- **Provided data**
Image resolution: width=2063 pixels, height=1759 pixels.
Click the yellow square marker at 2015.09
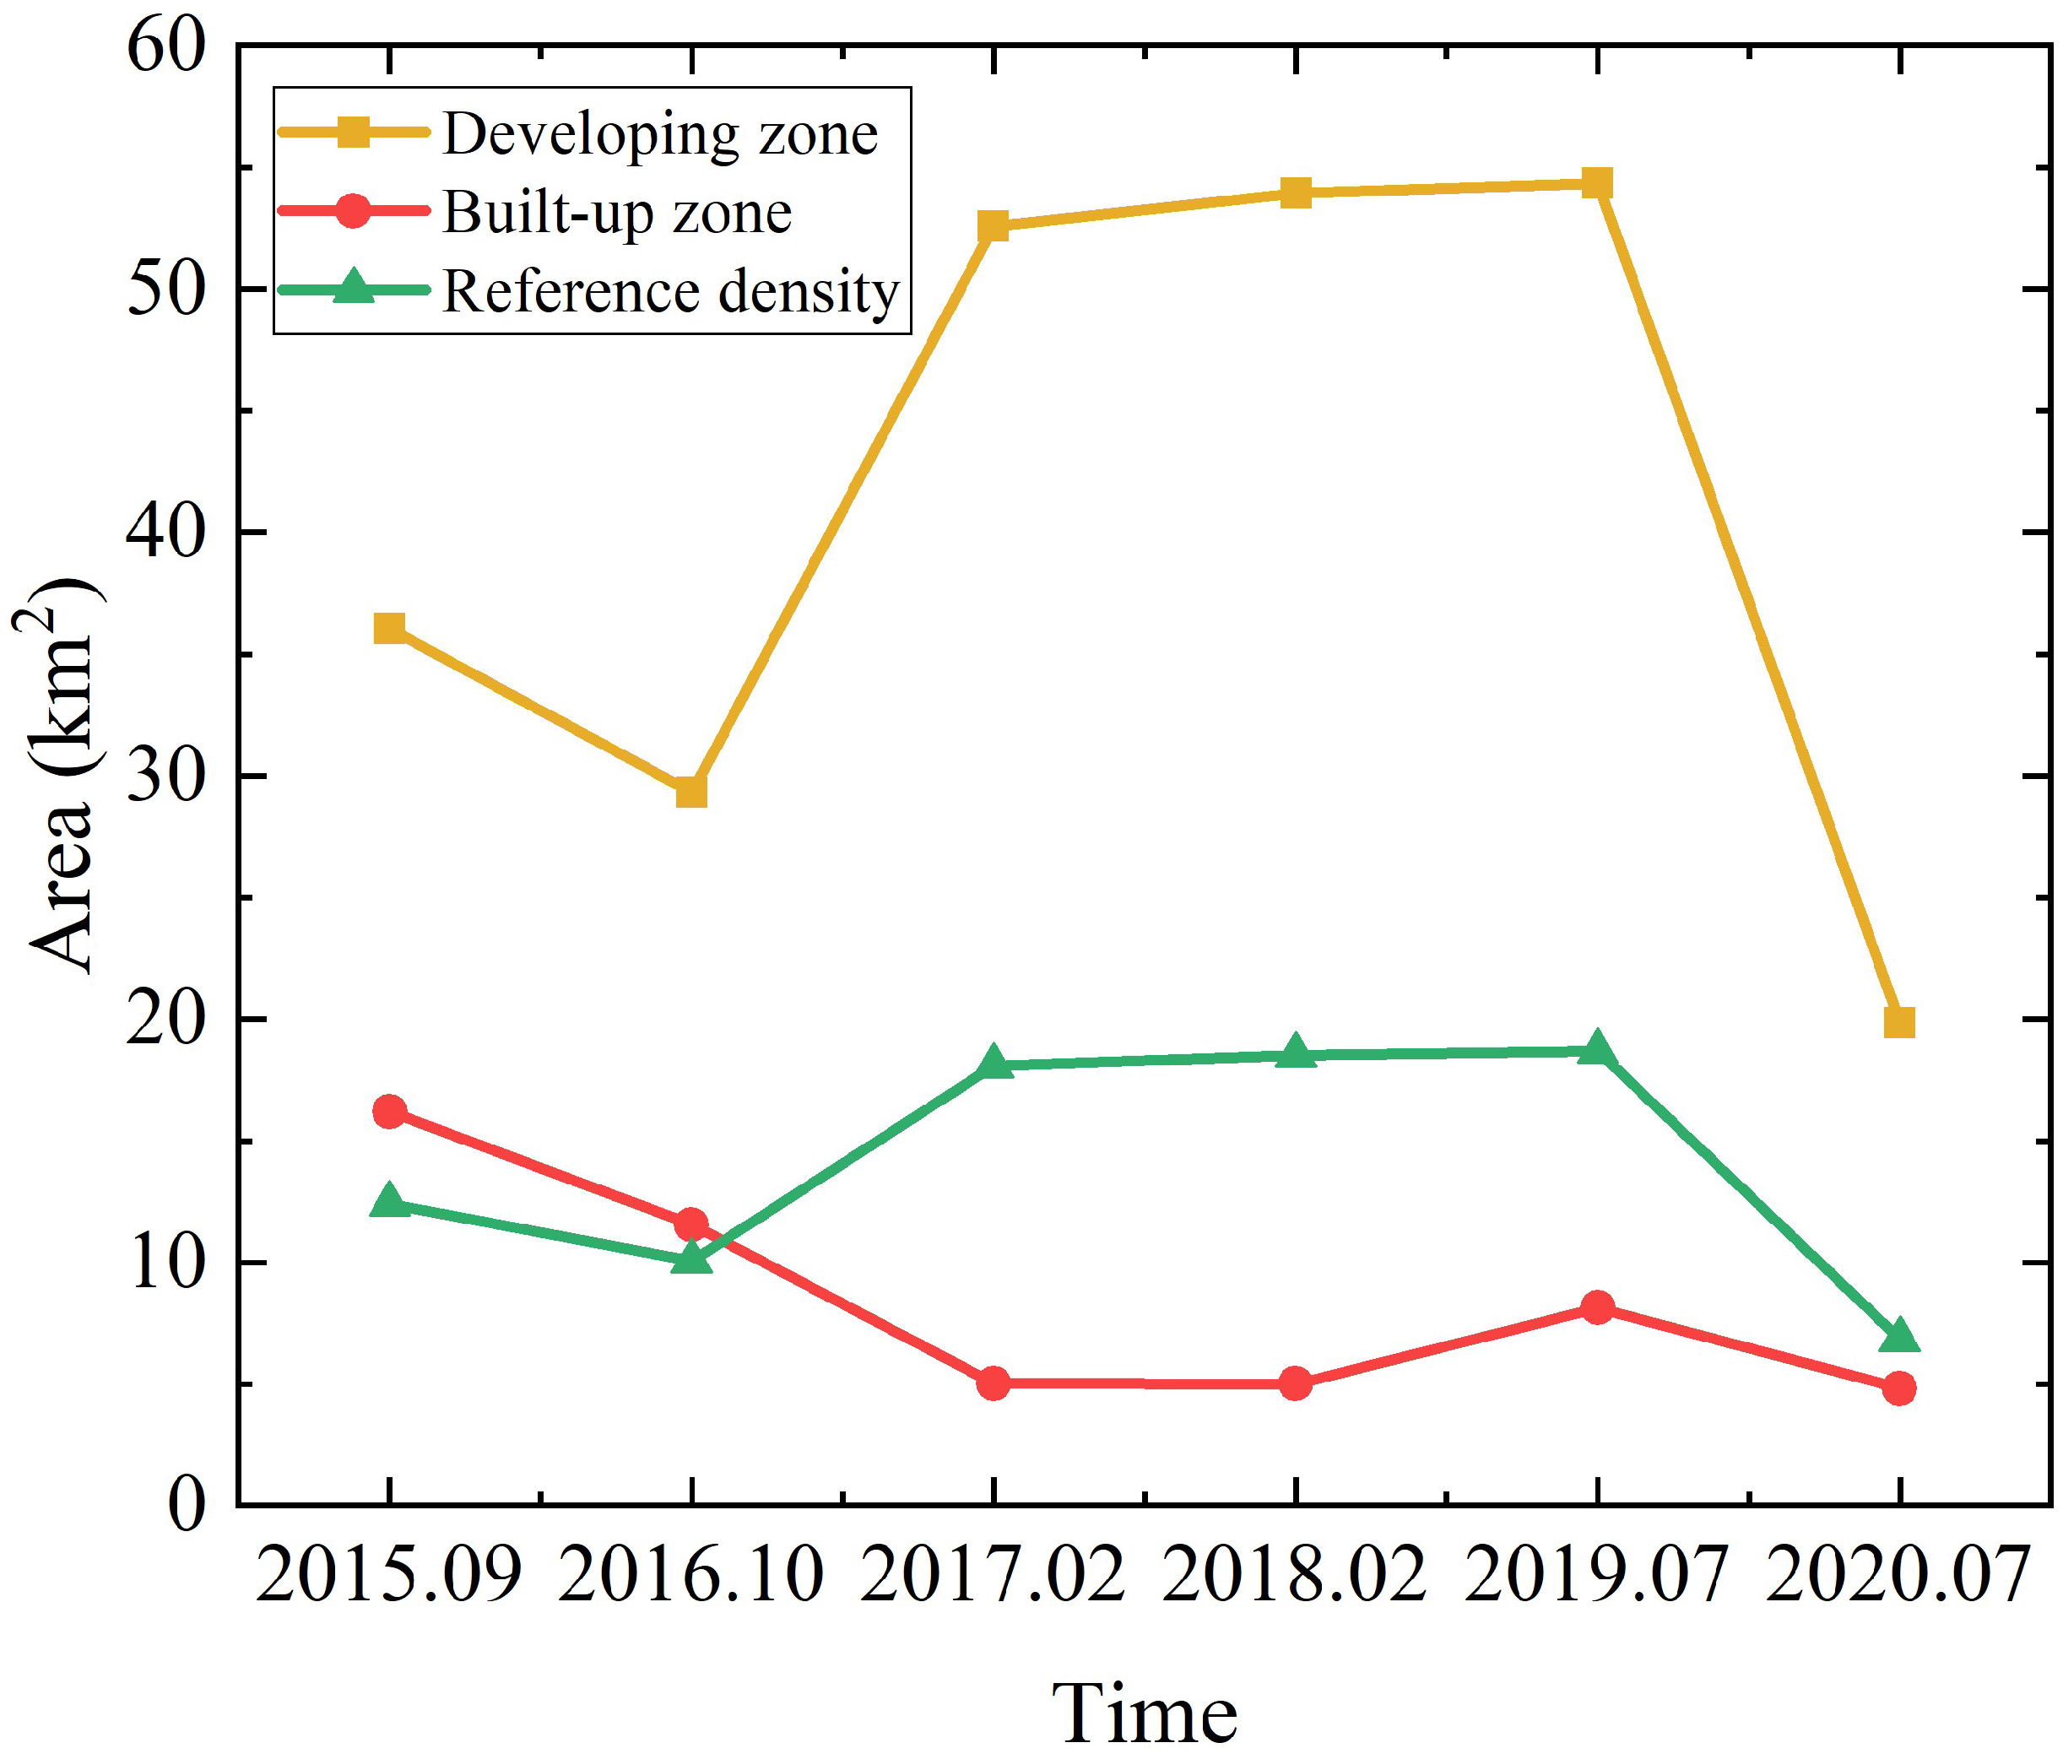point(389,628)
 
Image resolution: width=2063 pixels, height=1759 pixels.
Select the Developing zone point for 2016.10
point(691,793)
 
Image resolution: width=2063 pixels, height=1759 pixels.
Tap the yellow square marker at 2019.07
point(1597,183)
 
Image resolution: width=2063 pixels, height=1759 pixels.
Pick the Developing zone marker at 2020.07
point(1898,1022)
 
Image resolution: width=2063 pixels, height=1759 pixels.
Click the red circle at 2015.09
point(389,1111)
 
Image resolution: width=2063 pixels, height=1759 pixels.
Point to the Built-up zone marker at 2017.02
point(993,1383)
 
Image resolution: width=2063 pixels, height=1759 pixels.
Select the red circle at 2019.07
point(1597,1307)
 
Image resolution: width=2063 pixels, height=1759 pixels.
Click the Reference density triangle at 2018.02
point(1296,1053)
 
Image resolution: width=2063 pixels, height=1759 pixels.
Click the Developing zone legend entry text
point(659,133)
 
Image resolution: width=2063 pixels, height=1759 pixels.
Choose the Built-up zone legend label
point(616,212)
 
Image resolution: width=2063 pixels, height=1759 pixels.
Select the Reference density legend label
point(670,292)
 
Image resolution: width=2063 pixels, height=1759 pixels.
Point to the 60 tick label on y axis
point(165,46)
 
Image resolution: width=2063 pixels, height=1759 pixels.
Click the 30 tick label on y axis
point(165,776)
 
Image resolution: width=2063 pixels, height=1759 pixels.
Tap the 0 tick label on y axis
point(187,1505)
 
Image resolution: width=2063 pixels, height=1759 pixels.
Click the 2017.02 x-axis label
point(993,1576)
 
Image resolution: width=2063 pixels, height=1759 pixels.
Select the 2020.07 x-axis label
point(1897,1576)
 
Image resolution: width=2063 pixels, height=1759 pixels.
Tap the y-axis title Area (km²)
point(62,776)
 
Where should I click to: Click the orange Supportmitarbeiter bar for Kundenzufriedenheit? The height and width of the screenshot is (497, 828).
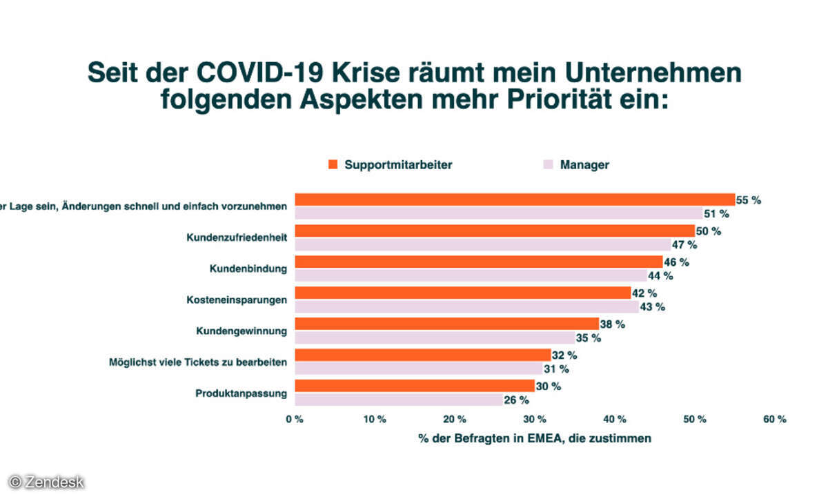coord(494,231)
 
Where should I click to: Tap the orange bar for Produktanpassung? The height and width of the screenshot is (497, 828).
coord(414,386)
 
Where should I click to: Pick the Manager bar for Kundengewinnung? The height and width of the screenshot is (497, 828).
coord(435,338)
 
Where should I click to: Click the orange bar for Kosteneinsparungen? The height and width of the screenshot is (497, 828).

- **Requirement**
Please tally how many lines in the rows above contain the string "density", and reply with the number alone.

- **Solution to the exercise**
2